Tectonic map of East Greenland (1:500,000). An account of tectonism, plutonism, and volcanism in East Greenland

Authors

  • John Haller

Abstract

Greenland is bounded to the north and east by Paleozoic orogenic belts. The East Greenland fold belt, part of the circum-Scandic Caledonian domain, runs parallel to the coast line and is exposed from 70° to 82° N. Map sheets 1- 3 cover the belt and adjoining foreland parts north of the 72nd parallel, i.e. over a length of 1,100 km.

In Northeast Greenland, there are relics of a north-northwesterly trending Precambrian fold belt, the CAROLINIDES. This orogeny followed the deposition of the Precambrian Thule Group, that then covered most of North Greenland. Throughout late Precambrian and Lower Paleozoic times, the Carolinidian belt remained a positive element separating the geosyncline of Central East Greenland from smaller depositional basins in Northeast Greenland. The latter included the late Precambrian Hagen Fjord Group and a marine succession of Cambro–Silurian age.

In the geosyncline of Central East Greenland, more than 16,000 m of beds accumulated, some 13,000 m in the late (?) Precambrian (Eleonore Bay Group, Tillite Group) and 3,000 m in Cambro–Ordovician times.

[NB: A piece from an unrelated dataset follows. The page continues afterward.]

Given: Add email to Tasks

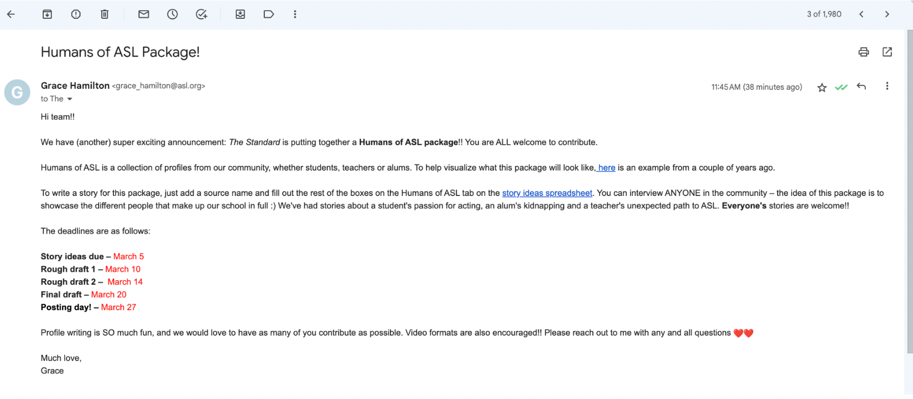Looking at the screenshot, I should click(x=201, y=14).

The East Greenland CALEDONIDES developed during three distinct periods of tectonic activity which formed an unbroken sequence in the orogenic cycle: The main orogeny (old Caledonian), caused by deep-seated mobility, occurred in the late Silurian and/or earliest Devonian and affected the whole length of the east coast north of the 70th parallel. In Northeast Greenland, a marginal thrust belt outlines the ·western edge of this principal structure pattern. Regional metamorphism and igneous activity were most intense in the region between lats. 70° and 76°, i.e. the realm of the Central East Greenland geosyncline. This region also became the site of all late orogenic activity (young Caledonian), including the formation of an intramontane molasse basin (more than 7,000 m of Middle and Upper Devonian red beds).

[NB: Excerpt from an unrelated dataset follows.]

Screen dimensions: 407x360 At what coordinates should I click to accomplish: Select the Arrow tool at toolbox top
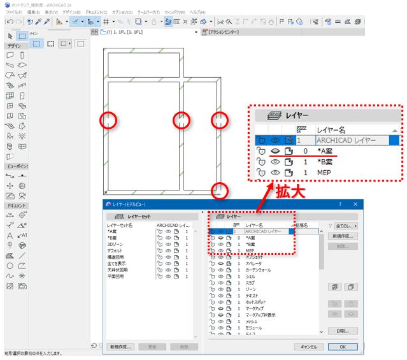[x=10, y=36]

In those highlands minor folding and thrusting lasted until the Lower Carboniferous. In the northern part of the Caledonian belt, tectonic unrest ended much earlier and incursions of the sea began in Carboniferous time (Moscovian). In the southern region, which was then still the site of continental deposition, elastic beds of Upper Carboniferous and Lower Permian age accumulated in fault-bounded troughs indicating a compound rift system.

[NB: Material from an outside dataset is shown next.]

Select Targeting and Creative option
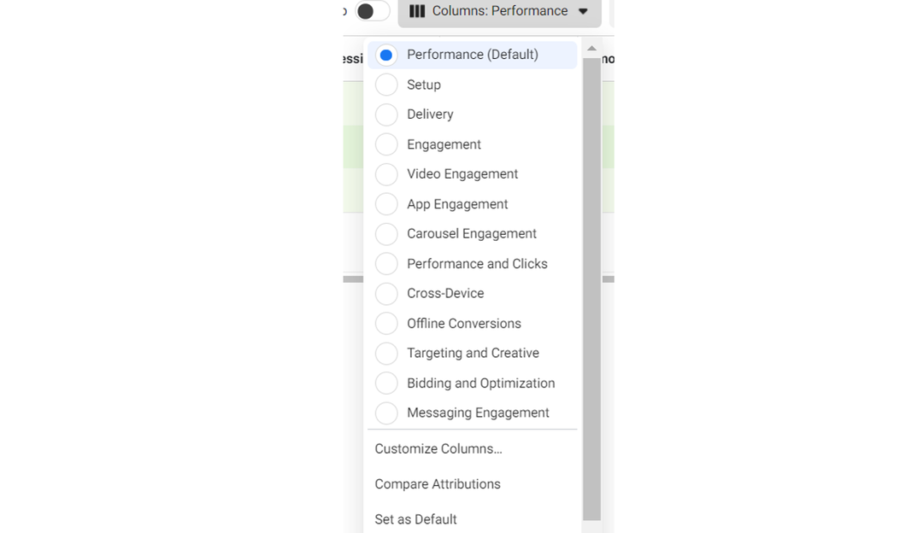Screen dimensions: 923x533 (386, 354)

The western flank of this late Paleozoic rift system remained henceforth positive and, therefore, part of the continent. But the area to the east subsided to become part of the Upper Permian Sea. This incursion re-stablished the marine regime over wide areas that had been land since the Caledonian mountains emerged. A fluctuating shelf-sea persisted there throughout the Mesozoic. The basement underlying this shelf gradually was broken off into a complex pattern of antithetic fault blocks.

Northerly running fault block structures characterize all of the coast north of Scoresby Sund (70° N). To the south, however, the coastal structure is quite different and also of later date. There, some 7,000 m of basalt lavas (Brito-Arctic province) erupted after Central East Greenland had become the site of regional upwarping at the very end of the Mesozoic. Except for a few flows, all lavas cooled on dry land. The building up of the basalt plateau was accompanied by gentle subsidence, and when the major volcanicity ceased, the plateau sank below sea-level. In Neogene times, differential vertical displacement then caused the present inland area to rise (resulting in the highest mountains in Greenland, viz. up to 3,700 m around the 69th parallel), while in the coastal area the plateau was submerged in the Denmark Strait. Between these areas of opposed displacement the Paleogene lava pile was bent into a giant flexure. Although this crustal warp (of some 8 km relative vertical displacement) has no direct bearing on the structures exposed on the mainland farther north, it is vital to the understanding of Greenland's southeast coast and, moreover, provides a link to the structural history of Iceland and the North Atlantic.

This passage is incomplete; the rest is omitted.